(Records from a data source)
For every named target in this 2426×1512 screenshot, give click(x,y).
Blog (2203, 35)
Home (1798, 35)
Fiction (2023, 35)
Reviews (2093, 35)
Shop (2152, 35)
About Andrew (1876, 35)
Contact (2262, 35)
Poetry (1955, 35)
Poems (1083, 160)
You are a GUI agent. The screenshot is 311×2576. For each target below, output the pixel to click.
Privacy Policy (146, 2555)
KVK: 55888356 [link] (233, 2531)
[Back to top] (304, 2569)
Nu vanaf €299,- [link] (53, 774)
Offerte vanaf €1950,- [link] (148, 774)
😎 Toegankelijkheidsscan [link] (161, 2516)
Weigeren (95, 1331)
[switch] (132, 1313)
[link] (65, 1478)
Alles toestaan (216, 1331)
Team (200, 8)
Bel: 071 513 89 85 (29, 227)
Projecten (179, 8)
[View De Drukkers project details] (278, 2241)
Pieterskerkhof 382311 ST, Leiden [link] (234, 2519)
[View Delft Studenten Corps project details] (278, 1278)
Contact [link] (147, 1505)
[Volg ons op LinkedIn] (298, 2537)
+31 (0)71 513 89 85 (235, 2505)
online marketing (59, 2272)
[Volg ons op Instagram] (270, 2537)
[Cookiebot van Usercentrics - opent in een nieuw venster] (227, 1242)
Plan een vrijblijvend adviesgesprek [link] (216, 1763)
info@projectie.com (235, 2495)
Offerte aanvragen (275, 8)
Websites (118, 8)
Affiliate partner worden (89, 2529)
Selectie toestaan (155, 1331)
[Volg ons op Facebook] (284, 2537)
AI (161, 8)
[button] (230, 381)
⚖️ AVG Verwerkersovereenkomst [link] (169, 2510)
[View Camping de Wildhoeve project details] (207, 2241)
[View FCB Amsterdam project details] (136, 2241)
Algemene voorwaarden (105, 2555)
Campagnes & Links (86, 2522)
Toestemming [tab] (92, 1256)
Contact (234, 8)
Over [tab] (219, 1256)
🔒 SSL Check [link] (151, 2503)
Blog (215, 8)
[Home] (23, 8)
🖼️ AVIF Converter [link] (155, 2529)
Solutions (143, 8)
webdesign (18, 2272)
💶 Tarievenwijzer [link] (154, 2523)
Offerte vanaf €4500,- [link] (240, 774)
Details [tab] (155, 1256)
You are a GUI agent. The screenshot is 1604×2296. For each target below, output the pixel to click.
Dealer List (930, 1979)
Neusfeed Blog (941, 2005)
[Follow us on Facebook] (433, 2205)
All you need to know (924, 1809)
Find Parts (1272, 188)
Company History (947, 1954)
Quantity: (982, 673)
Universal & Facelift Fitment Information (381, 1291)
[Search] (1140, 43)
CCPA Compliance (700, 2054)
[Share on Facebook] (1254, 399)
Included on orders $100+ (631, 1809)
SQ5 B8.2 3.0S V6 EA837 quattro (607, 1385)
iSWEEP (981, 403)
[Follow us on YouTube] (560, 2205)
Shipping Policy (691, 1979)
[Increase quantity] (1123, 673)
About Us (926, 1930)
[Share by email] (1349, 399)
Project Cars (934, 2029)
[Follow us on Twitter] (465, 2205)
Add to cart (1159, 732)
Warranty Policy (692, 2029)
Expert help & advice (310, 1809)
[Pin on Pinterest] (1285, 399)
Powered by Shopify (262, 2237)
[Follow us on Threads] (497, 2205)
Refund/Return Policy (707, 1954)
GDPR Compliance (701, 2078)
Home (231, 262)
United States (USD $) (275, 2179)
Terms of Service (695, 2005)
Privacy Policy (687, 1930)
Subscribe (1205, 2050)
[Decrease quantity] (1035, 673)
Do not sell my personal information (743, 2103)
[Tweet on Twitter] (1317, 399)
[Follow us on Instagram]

### WHAT THIS TASK INVOLVES
All the records above need to be output exactly, with none omitted.

### ANSWER BOX
For every named target in this 2426×1512 screenshot, give click(x,y).
Blog (2203, 35)
Home (1798, 35)
Fiction (2023, 35)
Reviews (2093, 35)
Shop (2152, 35)
About Andrew (1876, 35)
Contact (2262, 35)
Poetry (1955, 35)
Poems (1083, 160)
You are a GUI agent. The screenshot is 311×2576. For each target below, output the pixel to click.
Privacy Policy (146, 2555)
KVK: 55888356 [link] (233, 2531)
[Back to top] (304, 2569)
Nu vanaf €299,- [link] (53, 774)
Offerte vanaf €1950,- [link] (148, 774)
😎 Toegankelijkheidsscan [link] (161, 2516)
Weigeren (95, 1331)
[switch] (132, 1313)
[link] (65, 1478)
Alles toestaan (216, 1331)
Team (200, 8)
Bel: 071 513 89 85 (29, 227)
Projecten (179, 8)
[View De Drukkers project details] (278, 2241)
Pieterskerkhof 382311 ST, Leiden [link] (234, 2519)
[View Delft Studenten Corps project details] (278, 1278)
Contact [link] (147, 1505)
[Volg ons op LinkedIn] (298, 2537)
+31 (0)71 513 89 85 (235, 2505)
online marketing (59, 2272)
[Volg ons op Instagram] (270, 2537)
[Cookiebot van Usercentrics - opent in een nieuw venster] (227, 1242)
Plan een vrijblijvend adviesgesprek [link] (216, 1763)
info@projectie.com (235, 2495)
Offerte aanvragen (275, 8)
Websites (118, 8)
Affiliate partner worden (89, 2529)
Selectie toestaan (155, 1331)
[Volg ons op Facebook] (284, 2537)
AI (161, 8)
[button] (230, 381)
⚖️ AVG Verwerkersovereenkomst [link] (169, 2510)
[View Camping de Wildhoeve project details] (207, 2241)
[View FCB Amsterdam project details] (136, 2241)
Algemene voorwaarden (105, 2555)
Campagnes & Links (86, 2522)
Toestemming [tab] (92, 1256)
Contact (234, 8)
Over [tab] (219, 1256)
🔒 SSL Check [link] (151, 2503)
Blog (215, 8)
[Home] (23, 8)
🖼️ AVIF Converter [link] (155, 2529)
Solutions (143, 8)
webdesign (18, 2272)
💶 Tarievenwijzer [link] (154, 2523)
Offerte vanaf €4500,- [link] (240, 774)
Details [tab] (155, 1256)
You are a GUI agent. The screenshot is 1604×2296. For each target below, output the pixel to click.
Dealer List (930, 1979)
Neusfeed Blog (941, 2005)
[Follow us on Facebook] (433, 2205)
All you need to know (924, 1809)
Find Parts (1272, 188)
Company History (947, 1954)
Quantity: (982, 673)
Universal & Facelift Fitment Information (381, 1291)
[Search] (1140, 43)
CCPA Compliance (700, 2054)
[Share on Facebook] (1254, 399)
Included on orders $100+ (631, 1809)
SQ5 B8.2 3.0S V6 EA837 quattro (607, 1385)
iSWEEP (981, 403)
[Follow us on YouTube] (560, 2205)
Shipping Policy (691, 1979)
[Increase quantity] (1123, 673)
About Us (926, 1930)
[Share by email] (1349, 399)
Project Cars (934, 2029)
[Follow us on Twitter] (465, 2205)
Add to cart (1159, 732)
Warranty Policy (692, 2029)
Expert help & advice (310, 1809)
[Pin on Pinterest] (1285, 399)
Powered by Shopify (262, 2237)
[Follow us on Threads] (497, 2205)
Refund/Return Policy (707, 1954)
GDPR Compliance (701, 2078)
Home (231, 262)
United States (USD $) (275, 2179)
Terms of Service (695, 2005)
Privacy Policy (687, 1930)
Subscribe (1205, 2050)
[Decrease quantity] (1035, 673)
Do not sell my personal information (743, 2103)
[Tweet on Twitter] (1317, 399)
[Follow us on Instagram]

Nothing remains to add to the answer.